Which lines of the listing contain the word "Select" with its capitalization matched? Pull out each of those lines in full.

Task inputs
* start *
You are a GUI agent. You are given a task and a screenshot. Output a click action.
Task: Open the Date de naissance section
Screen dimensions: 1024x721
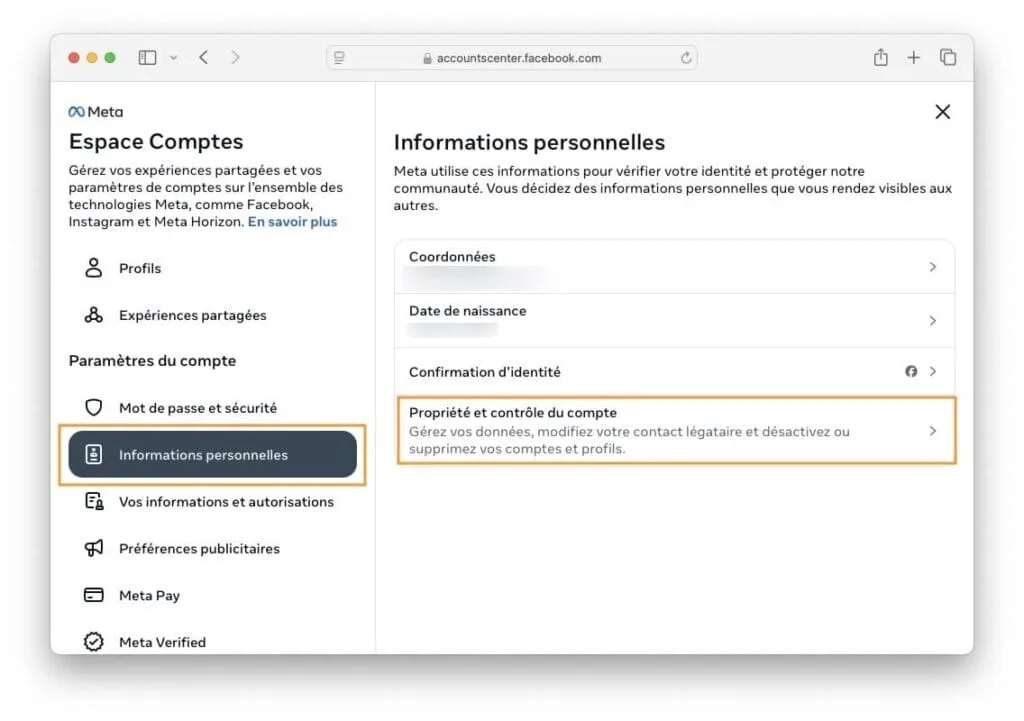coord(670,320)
* end *
* start *
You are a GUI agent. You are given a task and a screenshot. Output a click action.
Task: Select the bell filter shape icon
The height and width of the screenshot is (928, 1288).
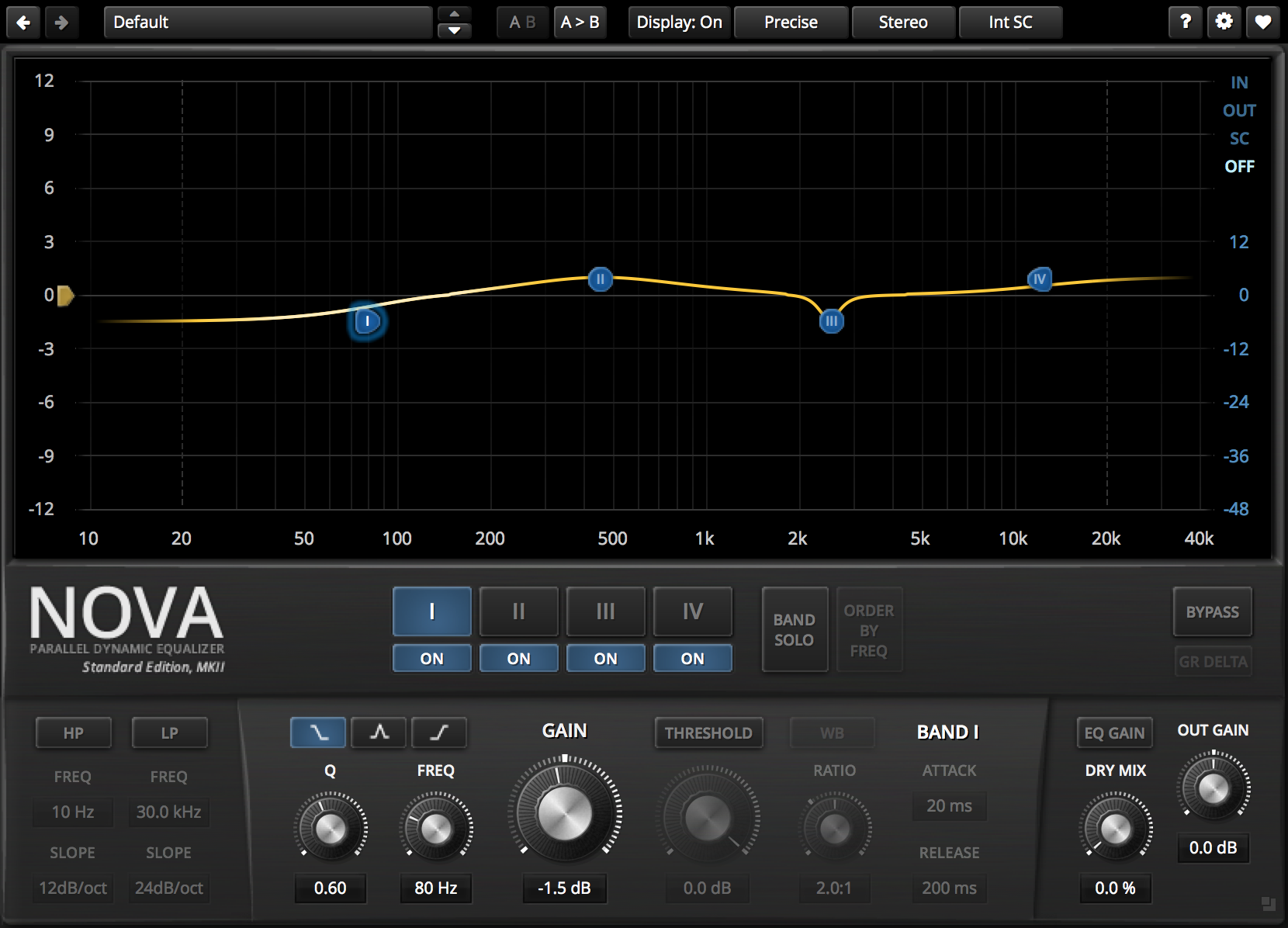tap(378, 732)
* end *
* start *
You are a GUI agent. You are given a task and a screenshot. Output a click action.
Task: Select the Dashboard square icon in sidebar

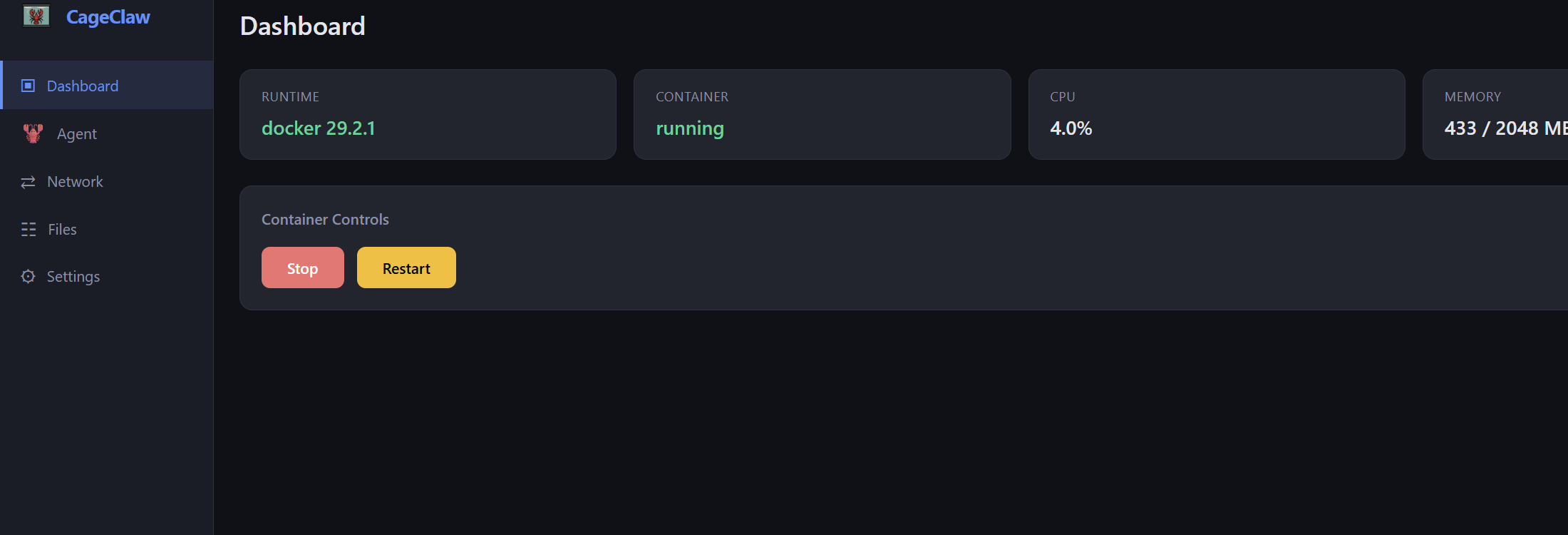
* end *
Finished task
Task: Select the bell filter shape icon
Task: Select the Dashboard square icon in sidebar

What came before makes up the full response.